I stumbled through the woods, every step an agony. I knew, subconsciously, that I wasn’t going to last. My wound — wounds — were bad.

The bolt was lodged in bone, which I discovered when I tried pulling it out the first time and nearly passed out. Not long after I started coughing up blood, possibly from whatever the Glorysworn with the hammer had done to me with her unfamiliar magic. The wound in my shoulder burned and I might have had a fractured rib or three.

I wouldn’t last. Yet still, stubbornly, implacably, I put one foot in front of the other. Again and again, each step celebrated by the crunching of leaves.

Step. Crunch.

Step. Crunch.

Step…

I stumbled and caught myself on the rotten trunk of an ivy-covered tree, gasping for breath. Sweat poured down my face to trickle onto the undergrowth below. I vomited, wiped my mouth, and continued on my way.

Step. Crunch.

“Look how the mighty have fallen.”

The voice whispered from the shadows, so faint I thought at first it was my own thought. But then more voices answered it, drifting from the gloom of the wild like whispering insects.

“He killed him! The old man. Cut off his head and left him there to rot on holy ground.”

“Almost killed the boy, too. Should have done it. Who’s he kidding?”

“Think’s he still on the side of the angels.”

“He is! That’s just the trouble, isn’t it?”

“Do his oaths warm him?”

I clenched my teeth against the tide of evil whispers. I shouldn’t have reacted. The trees filled with trilling laughter.

Damn elves.

Step. Crunch.

“This is not what you were meant for.”

It was several labored breaths before I could speak. “I know that.”

It was perhaps another fifty steps before another presence drifted into the forest. A shadow seemed to fall over the trees like a cloud moving overhead and the air grew noticeably cooler. The wind died. The birds ended their singing and even the distant song of the river died.

The ground beneath me began to reverberate with what felt like the beating of an enormous, subterranean heart, the sensation traveling up through my legs.

I steeled myself and felt a shudder of fear.

An iron-shod hoof stamped the grass within the sudden darkness of the deeper forest, so heavy I could feel the thud in my chest. A horse snorted, the sound somehow evoking a deep, guttural growl. Leather creaked and a towering shape seemed to form amid the shadowed trees. I took a deep breath, schooling my face and forcing my pounding heart to still. I didn’t stop walking, and it was the only thing that kept my legs from visibly trembling.

Still that great heart beat, warning me of danger.

Warning me that something not of this world had come.

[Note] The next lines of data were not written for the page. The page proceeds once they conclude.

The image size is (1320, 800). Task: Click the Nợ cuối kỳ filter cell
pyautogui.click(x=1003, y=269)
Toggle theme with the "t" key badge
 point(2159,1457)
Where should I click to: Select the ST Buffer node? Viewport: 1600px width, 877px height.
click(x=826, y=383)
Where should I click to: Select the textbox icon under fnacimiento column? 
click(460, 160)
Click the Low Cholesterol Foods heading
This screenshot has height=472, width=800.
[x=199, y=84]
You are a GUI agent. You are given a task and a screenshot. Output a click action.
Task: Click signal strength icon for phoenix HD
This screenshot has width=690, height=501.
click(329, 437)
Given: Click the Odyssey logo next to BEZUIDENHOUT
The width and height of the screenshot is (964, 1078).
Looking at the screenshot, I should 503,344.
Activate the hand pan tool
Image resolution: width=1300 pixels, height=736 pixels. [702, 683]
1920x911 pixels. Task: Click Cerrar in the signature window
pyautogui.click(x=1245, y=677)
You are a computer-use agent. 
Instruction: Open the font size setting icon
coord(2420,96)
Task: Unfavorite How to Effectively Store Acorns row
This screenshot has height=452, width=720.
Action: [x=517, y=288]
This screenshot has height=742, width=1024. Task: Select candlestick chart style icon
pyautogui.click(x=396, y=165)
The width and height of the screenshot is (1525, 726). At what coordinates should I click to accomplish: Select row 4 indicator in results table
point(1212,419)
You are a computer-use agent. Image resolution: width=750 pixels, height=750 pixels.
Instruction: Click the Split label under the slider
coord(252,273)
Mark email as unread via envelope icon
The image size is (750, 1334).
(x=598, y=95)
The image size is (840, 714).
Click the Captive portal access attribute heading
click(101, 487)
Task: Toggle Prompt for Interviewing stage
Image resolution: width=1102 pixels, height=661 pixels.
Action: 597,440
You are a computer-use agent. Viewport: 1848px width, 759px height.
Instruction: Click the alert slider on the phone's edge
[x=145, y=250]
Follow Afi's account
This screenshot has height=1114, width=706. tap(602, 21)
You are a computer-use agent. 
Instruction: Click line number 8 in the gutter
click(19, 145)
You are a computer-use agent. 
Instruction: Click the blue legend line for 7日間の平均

The horse, a great destrier, emerged from the darkened woods at an unhurried walk. It was clad in the remnants of war barding, rotten chain-mail and scraps of rusted plates covering most of its leathery hide, its equine head crowned by a cruelly designed helm set with a long blade so the beast resembled a fiendish unicorn. Its hide sported rusted iron thorns and protruding hilts from blades sheathed into its flesh — a full arsenal — the wounds from these weeping blood with every movement of its ever-shifting muscles. It twitched and flexed, never for even a moment still. Its bloodshot eyes were disturbingly human and full of an insane malice as it regarded me.

The rider of the fell warhorse, on the other hand, could not have been more mismatched to the steed. She was beautiful, with a heart-shaped face and slender build, riding sidesaddle to accommodate a flowing gown seemingly spun from foam and starlight. Her hair was raven dark and so long it seemed a cloak. A gentle smile formed on her lips even as she looked down at me, letting her nightmare-steed match my unsteady pace.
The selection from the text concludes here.